Online TDE DB policy management
- Last Updated: March 25, 2026
- 2 minute read
- OpenEdge
- Version 13.0
- Documentation
OpenEdge databases that use TDE (Transparent Data Encryption) have an encryption policy for the database master key (DMK) known as the encryption DB policy, for short. The DMK controls the generation of every object policy's encryption key.
- If you deploy your product with a TDE-enabled template database, change the encryption DB policy so that each installation will have a unique set of object encryption keys.
- If your enterprise security policies need larger master keys, or keys with a different algorithm type, change the encryption DB policy.
- If you think that backup copies of both the database and the keystore have been compromised, change the encryption DB policy as insurance.
If you need to change the encryption DB policy for one of the reasons listed, see Change the database master key.
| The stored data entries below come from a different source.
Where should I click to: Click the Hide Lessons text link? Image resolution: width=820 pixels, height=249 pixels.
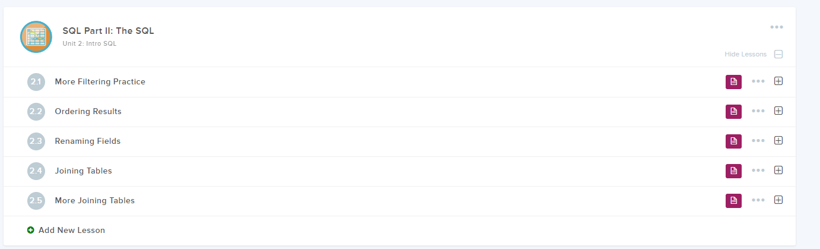coord(745,54)
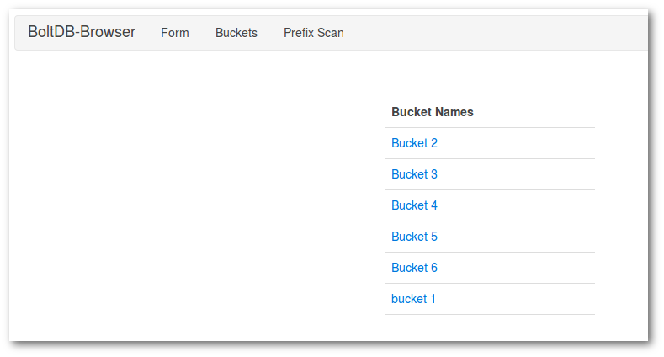Viewport: 664px width, 357px height.
Task: Go to the Buckets navbar item
Action: click(x=236, y=33)
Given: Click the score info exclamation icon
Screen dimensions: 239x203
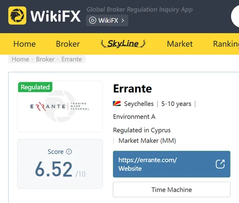Looking at the screenshot, I should point(69,151).
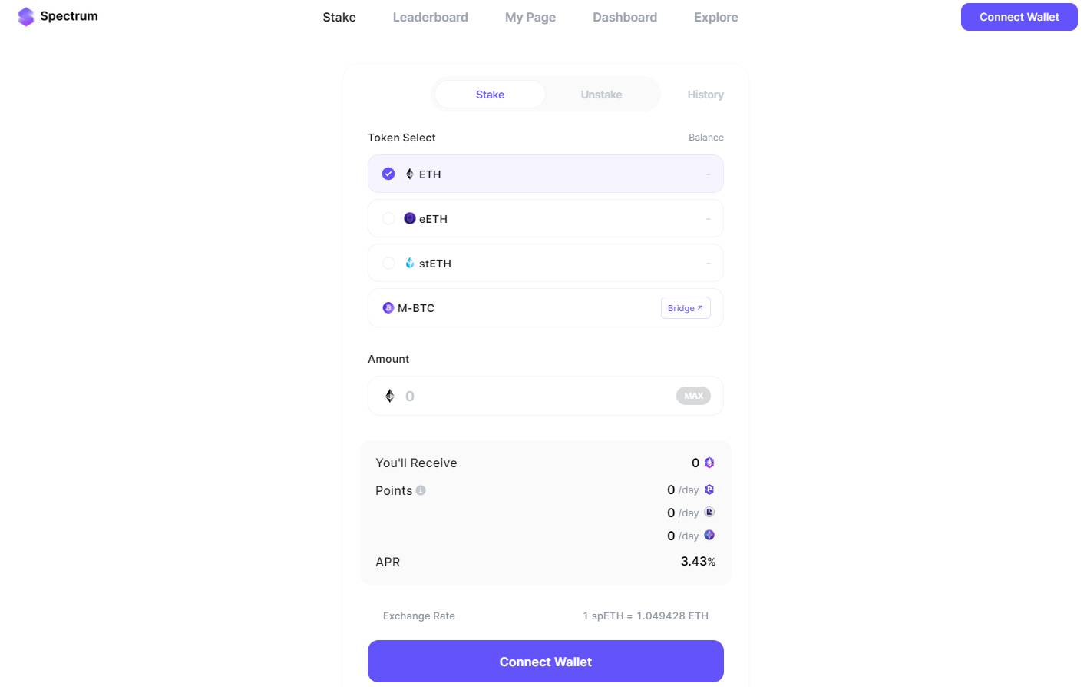Select the ETH radio button
The height and width of the screenshot is (687, 1087).
click(388, 174)
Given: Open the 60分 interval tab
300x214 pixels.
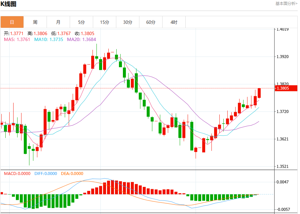Looking at the screenshot, I should click(x=151, y=22).
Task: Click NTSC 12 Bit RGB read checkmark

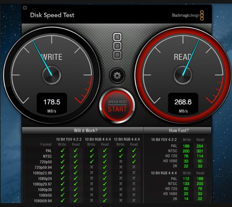Action: coord(133,156)
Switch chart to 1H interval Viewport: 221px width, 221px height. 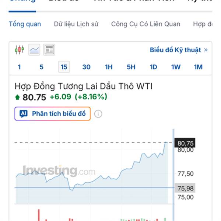109,67

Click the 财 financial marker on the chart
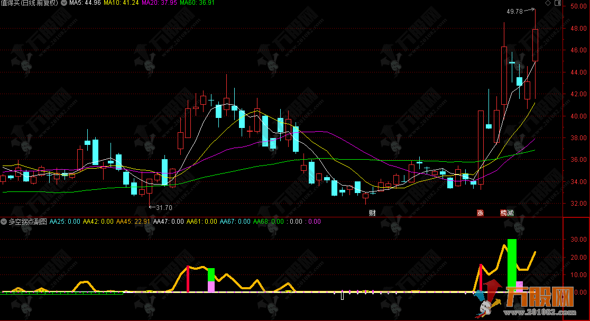(372, 213)
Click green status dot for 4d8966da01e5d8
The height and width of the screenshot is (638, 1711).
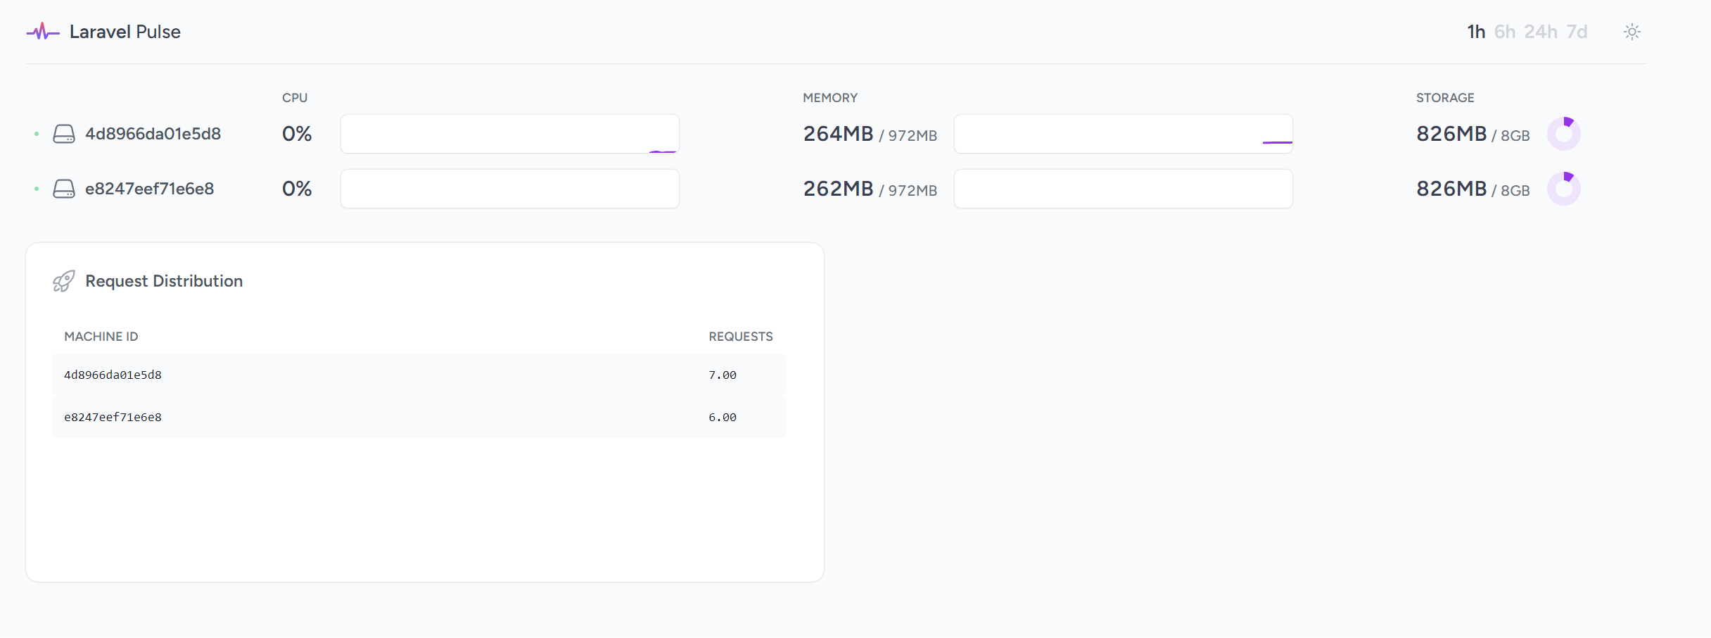click(37, 134)
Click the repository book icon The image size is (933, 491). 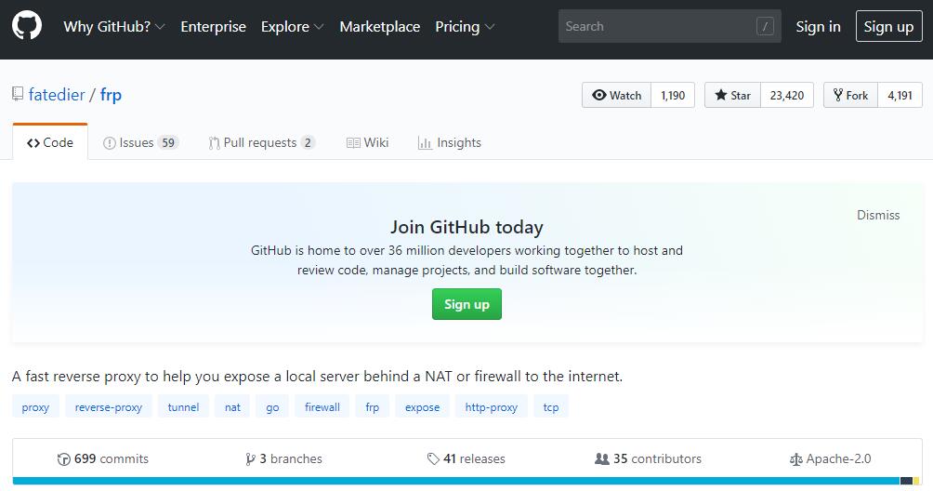[x=18, y=94]
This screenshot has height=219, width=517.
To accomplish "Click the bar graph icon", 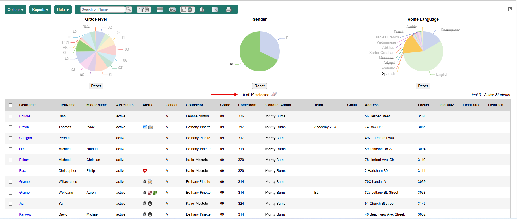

You can change the encryption DB policy cipher at the same time, as described in Change the encryption DB policy cipher.
You can perform all TDE DB policy management tasks on your TDE-enabled databases while the database is running. When you create a new pending DMK, you create new object policies for every encrypted object. You can also change the object cipher for any encrypted object's pending policy while the policy is pending. When you are ready, activate the pending DMK so that all encrypted objects have a new active object policy. For more about pending policies, see Encryption DB policy states.
For an example of how TDE DB policy management works with object encryption, see Encryption DB policy work flow.